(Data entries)
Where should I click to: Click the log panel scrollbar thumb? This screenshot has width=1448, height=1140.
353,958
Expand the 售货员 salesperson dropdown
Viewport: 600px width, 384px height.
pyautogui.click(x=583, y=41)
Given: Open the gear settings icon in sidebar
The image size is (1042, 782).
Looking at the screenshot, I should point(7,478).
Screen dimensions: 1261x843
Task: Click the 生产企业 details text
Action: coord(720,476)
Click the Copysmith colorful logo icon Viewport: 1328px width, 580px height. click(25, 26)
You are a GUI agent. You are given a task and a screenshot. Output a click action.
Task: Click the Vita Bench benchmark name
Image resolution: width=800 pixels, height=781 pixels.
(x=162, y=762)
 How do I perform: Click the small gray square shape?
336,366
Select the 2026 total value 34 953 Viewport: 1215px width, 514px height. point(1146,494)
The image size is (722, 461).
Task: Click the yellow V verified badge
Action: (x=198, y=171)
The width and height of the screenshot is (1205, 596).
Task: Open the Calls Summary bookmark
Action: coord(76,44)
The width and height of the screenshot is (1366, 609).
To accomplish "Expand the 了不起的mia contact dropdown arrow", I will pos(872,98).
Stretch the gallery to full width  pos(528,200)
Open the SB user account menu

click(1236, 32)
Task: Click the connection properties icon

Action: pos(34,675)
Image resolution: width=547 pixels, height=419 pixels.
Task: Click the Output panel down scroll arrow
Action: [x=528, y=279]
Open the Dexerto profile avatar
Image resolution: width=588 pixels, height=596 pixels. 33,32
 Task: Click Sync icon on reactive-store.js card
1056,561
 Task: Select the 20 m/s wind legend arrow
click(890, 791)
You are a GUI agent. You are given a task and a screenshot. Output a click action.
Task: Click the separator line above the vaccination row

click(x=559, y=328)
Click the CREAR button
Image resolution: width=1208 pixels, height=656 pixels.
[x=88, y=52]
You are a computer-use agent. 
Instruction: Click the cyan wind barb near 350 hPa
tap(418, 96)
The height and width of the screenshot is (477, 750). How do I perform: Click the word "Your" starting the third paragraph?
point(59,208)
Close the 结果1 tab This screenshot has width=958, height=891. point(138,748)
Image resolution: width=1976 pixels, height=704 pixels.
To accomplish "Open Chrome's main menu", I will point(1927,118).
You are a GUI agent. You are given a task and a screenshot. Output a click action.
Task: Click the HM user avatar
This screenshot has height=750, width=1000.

## [Task brief]
Repeat every entry exactly, leaving nothing out.

## [Output for this task]
Where should I click to: Click the log panel scrollbar thumb? This screenshot has width=1448, height=1140.
353,958
Expand the 售货员 salesperson dropdown
Viewport: 600px width, 384px height.
pyautogui.click(x=583, y=41)
Given: Open the gear settings icon in sidebar
The image size is (1042, 782).
Looking at the screenshot, I should point(7,478).
Screen dimensions: 1261x843
Task: Click the 生产企业 details text
Action: coord(720,476)
Click the Copysmith colorful logo icon Viewport: 1328px width, 580px height. click(25, 26)
You are a GUI agent. You are given a task and a screenshot. Output a click action.
Task: Click the Vita Bench benchmark name
Image resolution: width=800 pixels, height=781 pixels.
(x=162, y=762)
 How do I perform: Click the small gray square shape?
336,366
Select the 2026 total value 34 953 Viewport: 1215px width, 514px height. point(1146,494)
The image size is (722, 461).
Task: Click the yellow V verified badge
Action: (x=198, y=171)
The width and height of the screenshot is (1205, 596).
Task: Open the Calls Summary bookmark
Action: coord(76,44)
The width and height of the screenshot is (1366, 609).
To accomplish "Expand the 了不起的mia contact dropdown arrow", I will pos(872,98).
Stretch the gallery to full width  pos(528,200)
Open the SB user account menu

click(1236, 32)
Task: Click the connection properties icon

Action: pos(34,675)
Image resolution: width=547 pixels, height=419 pixels.
Task: Click the Output panel down scroll arrow
Action: [x=528, y=279]
Open the Dexerto profile avatar
Image resolution: width=588 pixels, height=596 pixels. 33,32
 Task: Click Sync icon on reactive-store.js card
1056,561
 Task: Select the 20 m/s wind legend arrow
click(890, 791)
You are a GUI agent. You are given a task and a screenshot. Output a click action.
Task: Click the separator line above the vaccination row

click(x=559, y=328)
Click the CREAR button
Image resolution: width=1208 pixels, height=656 pixels.
[x=88, y=52]
You are a computer-use agent. 
Instruction: Click the cyan wind barb near 350 hPa
tap(418, 96)
The height and width of the screenshot is (477, 750). How do I perform: Click the word "Your" starting the third paragraph?
point(59,208)
Close the 结果1 tab This screenshot has width=958, height=891. point(138,748)
Image resolution: width=1976 pixels, height=704 pixels.
To accomplish "Open Chrome's main menu", I will point(1927,118).
You are a GUI agent. You are given a task and a screenshot. Output a click action.
Task: Click the HM user avatar
This screenshot has height=750, width=1000.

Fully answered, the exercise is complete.